The Triffids were the "anti-Sex Pistols" in every single way imaginable. They didn't crack rock and roll in half (among many other things they didn't do). Most of the time, no one even noticed the considerable oxygen they'd used up in whichever club they'd just played in.
For better or worse, "Born Sandy Devotional" marked the informal end of what had once been known as New Wave music. The Triffids popularized the scary end of normal human emotions as...normal. Homemade music had suddenly stopped being apologetic for being homemade.
The leadoff song "The Seabirds" is the most un-rock "Track One" song I know of, on any song album ever recorded. Actually it's the most unlikely leadoff track, period. Any other band couldn't pull it off. But with the Triffids, it was all in a day's work. What with weird pedal steel, a forlorn melody, and the death-infused vocals, this song is an introduction to a crazy quilt of an album of misshapen things that simply couldn't ever be rock.
Not rock, perhaps, but instead, something that was unapologetically emotional and tearful, in a way that was unknown outside of American country music. But the Triffids weren't country, and they could never become country. They were too worldly for that, and were too intelligent as a band to ever be anything other than hopeless misfits.
Their confident songs were evidence that, in some muted way, the Triffids were aware of that fact. One can tell by the way they played the songs on this album. No one could ever mistake the soul-rending epic "Wide Open Road" for anything other than the Triffids, in spite of thousands of imitators who are largely afraid to mention the Triffids by name.

★ ★ ★ ★

Exercise task: Update everything in the Triffids passage from "The Triffids were the" down to "for being homemade." so that "venue" stands wherever "club" appears. Answer from the Triffids passage alone.

Data segment:
★ ★ ★ ★

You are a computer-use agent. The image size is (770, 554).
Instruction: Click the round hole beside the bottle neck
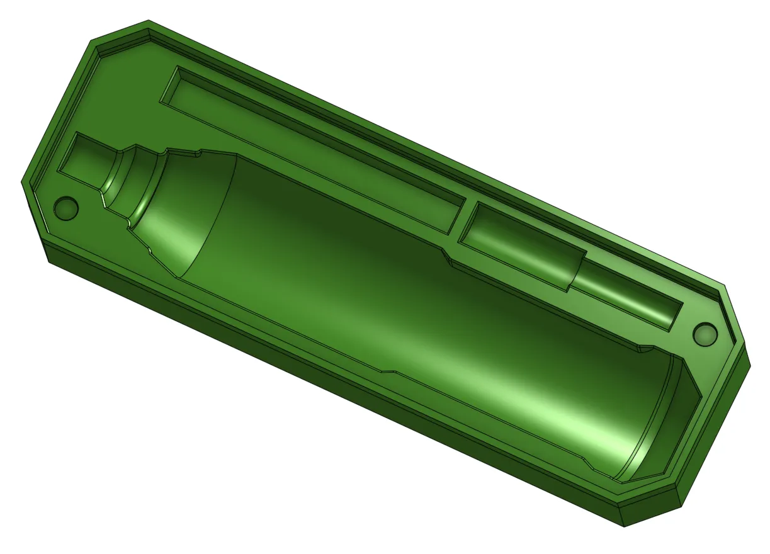click(66, 206)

★ ★ ★ ★

Written solution:
The Triffids were the "anti-Sex Pistols" in every single way imaginable. They didn't crack rock and roll in half (among many other things they didn't do). Most of the time, no one even noticed the considerable oxygen they'd used up in whichever venue they'd just played in.
For better or worse, "Born Sandy Devotional" marked the informal end of what had once been known as New Wave music. The Triffids popularized the scary end of normal human emotions as...normal. Homemade music had suddenly stopped being apologetic for being homemade.